**What is expected:** Say how many lines in the records hold the word "agent", and give nothing but that number.

Data excerpts
○ ○ ○ ○ ○ ○ ○

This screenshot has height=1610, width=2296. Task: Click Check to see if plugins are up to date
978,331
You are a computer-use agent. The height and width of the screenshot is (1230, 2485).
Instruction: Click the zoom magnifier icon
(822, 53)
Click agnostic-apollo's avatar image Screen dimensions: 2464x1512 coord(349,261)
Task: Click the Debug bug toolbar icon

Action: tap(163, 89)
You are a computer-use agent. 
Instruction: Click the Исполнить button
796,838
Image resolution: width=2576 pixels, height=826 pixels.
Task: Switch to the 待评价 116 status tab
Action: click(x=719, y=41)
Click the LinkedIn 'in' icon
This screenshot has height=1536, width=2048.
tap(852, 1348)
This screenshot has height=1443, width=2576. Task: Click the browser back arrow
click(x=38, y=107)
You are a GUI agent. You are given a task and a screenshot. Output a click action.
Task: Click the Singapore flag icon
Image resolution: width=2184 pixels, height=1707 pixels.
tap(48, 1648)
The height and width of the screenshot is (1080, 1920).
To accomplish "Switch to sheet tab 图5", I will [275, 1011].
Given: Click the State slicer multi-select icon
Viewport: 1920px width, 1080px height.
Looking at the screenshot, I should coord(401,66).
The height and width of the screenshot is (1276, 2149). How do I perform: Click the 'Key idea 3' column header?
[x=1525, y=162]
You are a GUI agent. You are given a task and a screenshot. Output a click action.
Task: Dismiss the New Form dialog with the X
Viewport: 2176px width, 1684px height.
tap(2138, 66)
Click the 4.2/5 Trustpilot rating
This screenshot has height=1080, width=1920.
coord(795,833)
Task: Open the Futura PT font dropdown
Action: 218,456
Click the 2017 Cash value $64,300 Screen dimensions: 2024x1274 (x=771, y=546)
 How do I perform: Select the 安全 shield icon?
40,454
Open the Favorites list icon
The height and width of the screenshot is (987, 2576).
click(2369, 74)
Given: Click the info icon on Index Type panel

○ ○ ○ ○ ○ ○ ○

**Solution for this task:** 4